[THE TASK]
In the records below, count every line that contains the word "each" and report only the total.

[RECORDS PROVIDED]
┄┄┄┄┄┄┄┄┄┄┄┄┄┄┄┄┄┄┄┄

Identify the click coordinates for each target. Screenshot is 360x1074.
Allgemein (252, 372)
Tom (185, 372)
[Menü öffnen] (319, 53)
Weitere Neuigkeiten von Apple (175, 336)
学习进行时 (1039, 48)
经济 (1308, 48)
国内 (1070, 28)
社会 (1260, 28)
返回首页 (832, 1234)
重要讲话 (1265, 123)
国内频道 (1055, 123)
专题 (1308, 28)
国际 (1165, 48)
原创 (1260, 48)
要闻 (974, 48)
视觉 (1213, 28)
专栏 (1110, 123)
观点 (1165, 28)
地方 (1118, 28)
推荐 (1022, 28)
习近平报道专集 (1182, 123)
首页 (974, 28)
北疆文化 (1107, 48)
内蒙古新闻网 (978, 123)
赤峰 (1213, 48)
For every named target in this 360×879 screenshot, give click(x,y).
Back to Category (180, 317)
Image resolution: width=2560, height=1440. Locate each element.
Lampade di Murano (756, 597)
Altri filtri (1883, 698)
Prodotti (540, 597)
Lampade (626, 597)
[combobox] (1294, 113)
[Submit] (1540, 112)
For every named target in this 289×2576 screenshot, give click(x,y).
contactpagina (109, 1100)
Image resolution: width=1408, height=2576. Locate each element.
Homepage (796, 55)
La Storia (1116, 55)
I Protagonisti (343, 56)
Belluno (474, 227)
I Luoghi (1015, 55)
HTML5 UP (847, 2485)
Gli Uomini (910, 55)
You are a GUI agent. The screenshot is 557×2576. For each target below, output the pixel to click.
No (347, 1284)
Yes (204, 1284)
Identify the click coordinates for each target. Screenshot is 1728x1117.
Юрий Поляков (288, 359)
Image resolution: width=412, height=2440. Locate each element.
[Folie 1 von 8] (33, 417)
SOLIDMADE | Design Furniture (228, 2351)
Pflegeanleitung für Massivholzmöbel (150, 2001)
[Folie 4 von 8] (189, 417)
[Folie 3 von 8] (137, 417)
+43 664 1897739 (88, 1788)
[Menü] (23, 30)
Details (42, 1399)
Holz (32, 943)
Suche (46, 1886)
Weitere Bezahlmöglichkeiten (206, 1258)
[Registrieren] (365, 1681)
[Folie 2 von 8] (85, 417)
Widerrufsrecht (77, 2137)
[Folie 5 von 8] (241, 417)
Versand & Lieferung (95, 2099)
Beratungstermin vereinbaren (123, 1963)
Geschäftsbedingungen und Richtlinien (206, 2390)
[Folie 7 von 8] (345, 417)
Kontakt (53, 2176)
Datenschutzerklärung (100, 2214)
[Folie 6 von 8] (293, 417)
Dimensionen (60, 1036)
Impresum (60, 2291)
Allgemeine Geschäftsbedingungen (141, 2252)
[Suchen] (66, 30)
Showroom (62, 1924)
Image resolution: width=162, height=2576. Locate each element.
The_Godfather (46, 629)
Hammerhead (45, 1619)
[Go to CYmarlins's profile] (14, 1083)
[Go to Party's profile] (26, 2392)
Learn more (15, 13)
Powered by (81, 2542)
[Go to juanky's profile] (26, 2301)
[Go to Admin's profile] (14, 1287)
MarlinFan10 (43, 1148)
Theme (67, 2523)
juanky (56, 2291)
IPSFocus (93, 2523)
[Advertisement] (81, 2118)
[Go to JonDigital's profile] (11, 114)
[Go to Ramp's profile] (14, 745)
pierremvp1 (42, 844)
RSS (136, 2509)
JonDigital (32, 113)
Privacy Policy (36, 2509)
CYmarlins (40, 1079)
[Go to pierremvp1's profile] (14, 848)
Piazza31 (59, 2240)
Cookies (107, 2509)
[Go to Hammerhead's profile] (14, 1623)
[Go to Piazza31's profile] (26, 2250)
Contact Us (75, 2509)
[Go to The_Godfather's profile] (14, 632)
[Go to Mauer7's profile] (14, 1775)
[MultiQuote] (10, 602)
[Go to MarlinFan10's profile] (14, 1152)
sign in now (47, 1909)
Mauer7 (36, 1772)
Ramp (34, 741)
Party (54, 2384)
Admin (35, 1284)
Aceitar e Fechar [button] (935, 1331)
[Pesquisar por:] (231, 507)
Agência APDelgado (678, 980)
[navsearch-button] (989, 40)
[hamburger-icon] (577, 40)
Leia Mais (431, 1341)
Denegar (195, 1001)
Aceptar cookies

┄┄┄┄┄┄┄┄┄┄┄┄┄┄┄┄┄┄┄┄

[OUTPUT FOR THIS TASK]
7